The world's largest cryptocurrency exchange by trading volume, serving over 200 million users globally, with aggressive regulated expansion into Latin America through dedicated entities in Mexico and Brazil and local currency pairs across the region.

Global (no fixed HQ) Crypto Exchange Est. 2017 Website

At a Glance

Strength

200 million registered users and the world's deepest crypto order books give Binance liquidity advantages no competitor can match — in crypto, liquidity is a self-reinforcing network effect that is structurally very hard to dislodge.

Challenge

The 2023 DOJ settlement required Binance to pay $4.3 billion in penalties and accept ongoing monitoring — the compliance costs and operational constraints of this agreement are a persistent burden that no competitor faces.

Opportunity

Latin America's 55 million crypto users and 116% adoption growth in 2024 represent the world's fastest-growing addressable market for Binance — and Medá in Mexico and the Brazil broker-dealer license are the right vehicles to capture it compliantly.

Overview

Binance was founded in 2017 by Changpeng Zhao (CZ) and Yi He, and within two years became the world's largest cryptocurrency exchange by trading volume — a position it has held continuously since. With over 200 million registered users, it dwarfs every competitor in the market it helped define.

The company's trajectory from 2017 to 2023 was defined by aggressive growth, regulatory evasion, and an almost deliberate avoidance of formal legal structure.
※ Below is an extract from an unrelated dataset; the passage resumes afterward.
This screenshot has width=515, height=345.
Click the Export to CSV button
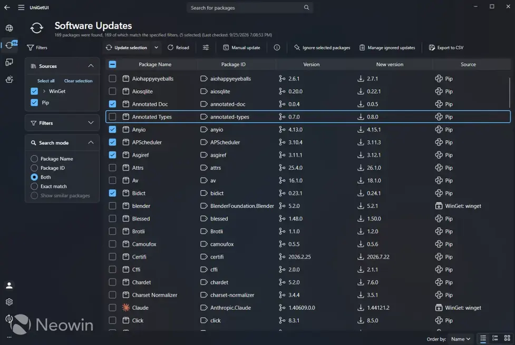pos(446,47)
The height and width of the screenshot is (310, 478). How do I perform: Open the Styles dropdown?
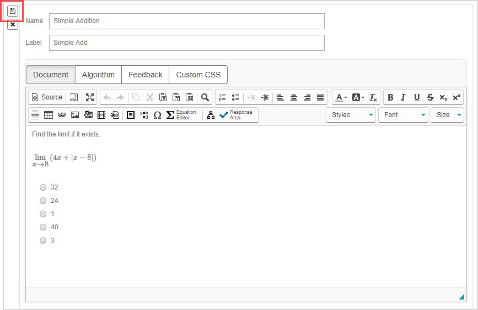coord(351,115)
That era ended in November 2023, when Binance agreed to a $4.3 billion settlement with the US Department of Justice, CZ resigned as CEO and pleaded guilty to AML violations, and Richard Teng — a career regulator and former head of Binance Singapore — took over as CEO. The post-settlement Binance is a different, more cautious company navigating a very different environment.

Latin America Strategy

LATAM has become one of Binance's most strategically important regions. The company appointed Guilherme Nazar as dedicated Head of Latin America and has pursued licensing aggressively across the region's two largest markets.

In Mexico, Binance launched Medá, a regulated Electronic Payment Funds Institution (IFPE) entity with a planned four-year investment of $53 million. Operating under Mexico's 2018 Fintech Law, Medá positions Binance to compete for financial inclusion customers in a market where smartphone penetration is high but formal banking remains inaccessible to tens of millions.
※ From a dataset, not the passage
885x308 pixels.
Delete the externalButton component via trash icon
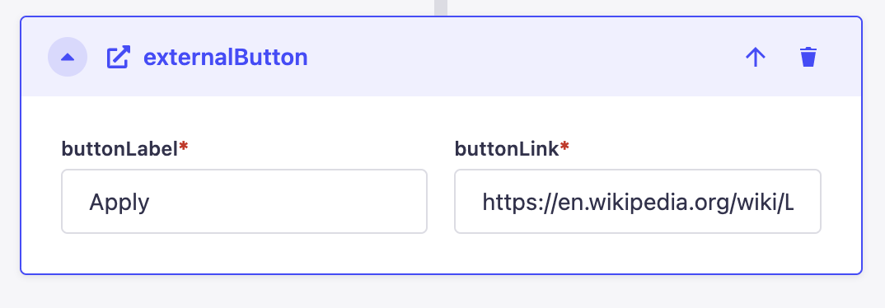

In Brazil, Binance secured its 21st global crypto license from the Central Bank — and received Brazil's first broker-dealer license granted to a crypto exchange, enabling it to acquire Sim;paul, a São Paulo investment platform. Brazil processed $90.3 billion in crypto transactions in 2024 and runs PIX, one of the world's most advanced instant payment systems with 63 billion transactions in 2024 alone.

In Colombia, Binance added Colombian peso trading pairs, bringing local currency access to a market that had previously required USD-denominated transactions.

LATAM Crypto Context

A Binance Research survey of over 10,000 crypto users in Argentina, Brazil, Colombia, and Mexico found that 95% plan to increase their crypto holdings in 2025. The drivers — inflation hedging, dollar savings demand, remittance cost reduction — are structural rather than speculative, making LATAM one of the world's most durable crypto adoption stories.
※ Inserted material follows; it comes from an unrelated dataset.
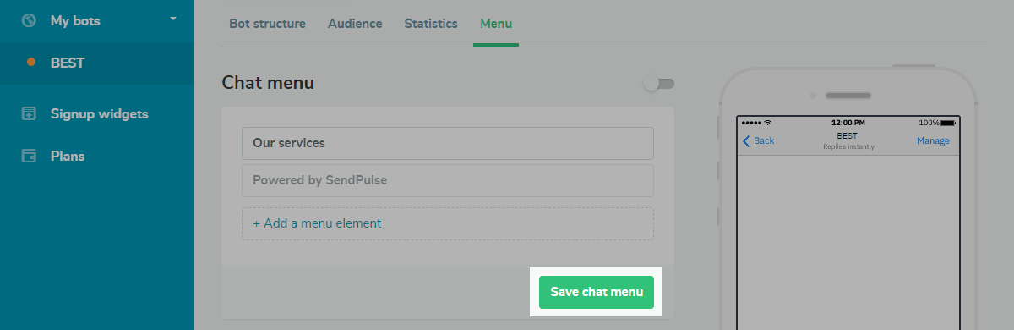Toggle the Chat menu switch
The width and height of the screenshot is (1014, 330).
(659, 84)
Post-Settlement Trajectory

Richard Teng's strategy is straightforward: convert regulatory risk into regulatory credibility, license by license. The pace of license acquisition — 21 jurisdictions by early 2025 — suggests the DOJ settlement, while costly, has been absorbed. Whether institutional trust follows the regulatory paper trail, or whether the governance questions from the CZ era linger, will determine Binance's ability to compete for the highest-value enterprise and institutional client segments.

Editorial Assessment

The Good, The Bad & Opportunities

The Good

  • 200 million registered users and the world's deepest crypto order books give Binance liquidity advantages no competitor can match — in crypto, liquidity is a self-reinforcing network effect that is structurally very hard to dislodge.
  • The November 2023 DOJ settlement and CZ's guilty plea, while painful, removed existential regulatory uncertainty. Under Richard Teng's leadership, Binance has pursued an aggressive re-licensing strategy — 21 global licenses by early 2025 — that is gradually normalizing its regulatory standing.
  • Medá, Binance's regulated IFPE entity in Mexico with a $53M committed investment, is a serious attempt to win the region's largest unbanked market through regulatory legitimacy rather than the gray-area approach of earlier years.
  • Binance's 21st global crypto license, secured from Brazil's Central Bank in early 2025, plus the broker-dealer license enabling the Sim;paul acquisition, positions it as a fully regulated participant in Latin America's second-largest economy.
  • BNB Chain, Binance Pay, and the broader Binance ecosystem create product stickiness that pure exchanges lack — users who settle, stake, and pay with BNB have switching costs that retail traders do not.

The Challenge

  • The 2023 DOJ settlement required Binance to pay $4.3 billion in penalties and accept ongoing monitoring — the compliance costs and operational constraints of this agreement are a persistent burden that no competitor faces.
  • CZ's November 2023 guilty plea to AML violations and his April 2024 sentencing (four months in federal prison) cast a shadow over the company's governance that Richard Teng is still working to dispel with institutional and regulated counterparties.
  • Binance has no fixed legal headquarters — a deliberate structural choice that enabled regulatory arbitrage for years but now creates persistent uncertainty for institutional clients who need to understand counterparty jurisdiction.
  • The BNB token is both a key revenue driver and a systemic risk — BNB's value is deeply intertwined with Binance's health, creating a reflexive dynamic that can amplify stress during market downturns.
  • Aggressive global expansion into regulated markets requires enormous compliance teams and legal expenditures — the cost structure of a compliant, licensed Binance is fundamentally different from the cost structure of the entity that grew to dominance before 2023.

Opportunities

  • Latin America's 55 million crypto users and 116% adoption growth in 2024 represent the world's fastest-growing addressable market for Binance — and Medá in Mexico and the Brazil broker-dealer license are the right vehicles to capture it compliantly.
  • Stablecoin infrastructure for LATAM remittances is a multi-billion dollar opportunity that Binance's Pay product, P2P platform, and local currency pairs are positioned to address — particularly the Mexico-US corridor and the Argentina dollar savings market.
  • Binance Academy's reach (44 million learners globally in 2024, including partnerships with UNAM and Tecnológico de Monterrey) creates a top-of-funnel education pipeline in LATAM that will convert into platform users over the next five years.
  • As crypto regulation matures across LATAM, Binance's scale and re-licensing investment positions it to be the exchange of record for institutional and corporate clients who previously avoided crypto due to regulatory ambiguity.

Let's work together

Building something in LATAM fintech?

I advise fintechs, financial institutions, and investors navigating Latin America's financial ecosystem. If you're building or investing here, let's talk.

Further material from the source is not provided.